The SLURM plugin provides SLURM cluster management capabilities for Waldur Site Agent, including resource management, usage reporting, periodic limits, and historical data loading.

Features

Core SLURM Management

  • Account Management: Create, delete, list, and manage SLURM accounts
  • User Association: Add/remove users from SLURM accounts with automatic association management
  • Resource Limits: Set and manage CPU, memory, GPU, and custom TRES limits
  • Usage Reporting: Real-time usage data collection and reporting to Waldur
  • Health Monitoring: Cluster status checking and connectivity validation

Periodic Limits System

  • Dynamic Fairshare: Automatic fairshare adjustments based on usage patterns
  • TRES Limits: GrpTRESMins, MaxTRESMins, and GrpTRES limit management
  • QoS Management: Threshold-based Quality of Service adjustments
  • Carryover Allocation: Unused allocation carryover between billing periods
  • Decay Calculations: Configurable half-life decay for historical usage
  • Event-Driven Updates: Real-time periodic limits updates via STOMP/MQTT

Historical Usage Loading

  • Bulk Data Import: Load historical SLURM usage data into Waldur
  • Monthly Processing: Automatic monthly billing period handling
  • Staff Authentication: Secure historical data submission with staff tokens
  • Data Attribution: User-level and resource-level usage attribution
  • Progress Tracking: Detailed progress reporting during bulk loads

Dual-Mode Operation

  • Production Mode: Direct SLURM cluster integration via sacctmgr and sacct
  • Emulator Mode: Development and testing with SLURM emulator integration
  • Seamless Switching: Configuration-driven mode selection

Installation

The SLURM plugin is included in the main Waldur Site Agent installation.
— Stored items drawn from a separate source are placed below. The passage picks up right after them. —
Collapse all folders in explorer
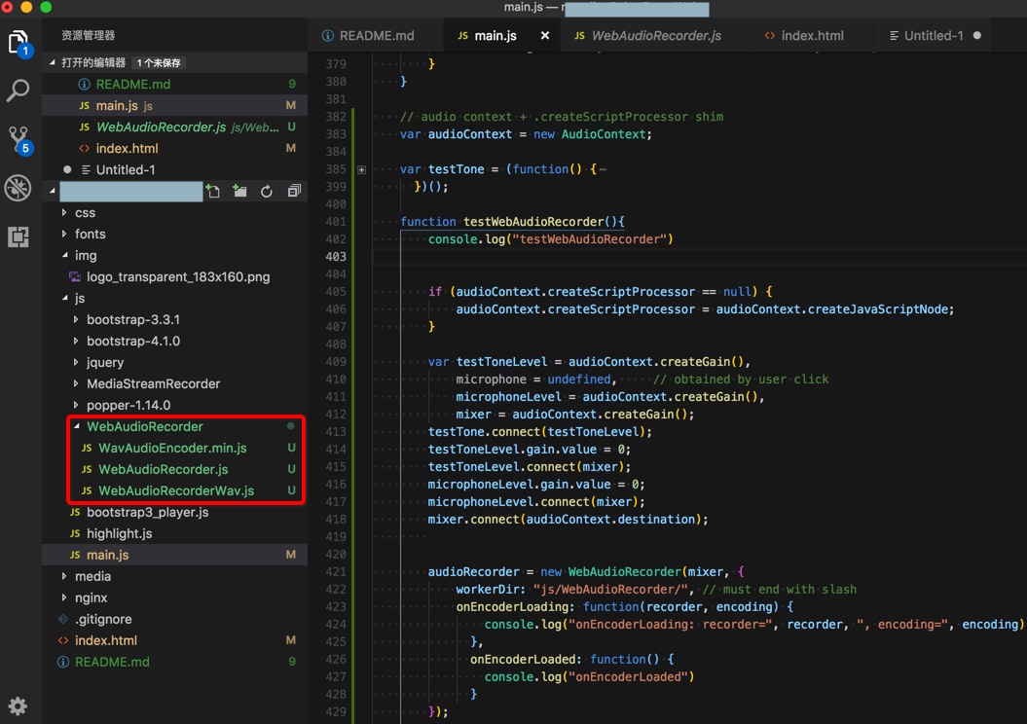This screenshot has width=1027, height=724. (294, 192)
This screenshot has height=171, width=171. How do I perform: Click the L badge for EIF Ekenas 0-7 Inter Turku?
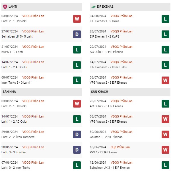(165, 65)
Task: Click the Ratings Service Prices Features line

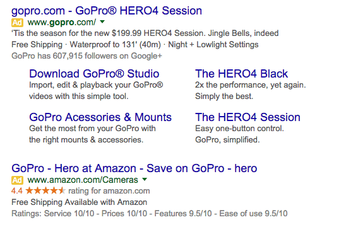Action: tap(149, 214)
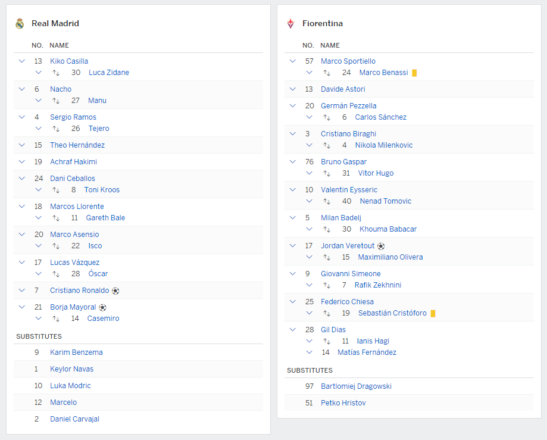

For specific installation instructions, see the main Installation Guide.

Dependencies

  • SLURM Tools: sacctmgr, sacct commands available on cluster head node
  • Python Packages: Automatically installed with the plugin
  • Optional: SLURM emulator for development and testing

Configuration

Basic Configuration

offerings:
  - name: "My SLURM Cluster"
    backend_type: "slurm"
    backend_settings:
      # Basic SLURM connection
      cluster_name: "my_cluster"
      account_prefix: "waldur_"

      # Component mappings
      cpu_unit_factor: 60000      # CPU-minutes to k-Hours
      mem_unit_factor: 61440      # MB-minutes to GB-Hours
      gpu_unit_factor: 60         # GPU-minutes to GPU-Hours

    backend_components:
      cpu:
        unit: "k-Hours"
        unit_factor: 60000
      mem:
        unit: "GB-Hours"
        unit_factor: 61440
      gpu:
        unit: "GPU-Hours"
        unit_factor: 60

Periodic Limits Configuration

backend_settings:
  # Periodic limits system
  periodic_limits:
    enabled: true
    emulator_mode: false              # true for development
    emulator_base_url: "http://localhost:8080"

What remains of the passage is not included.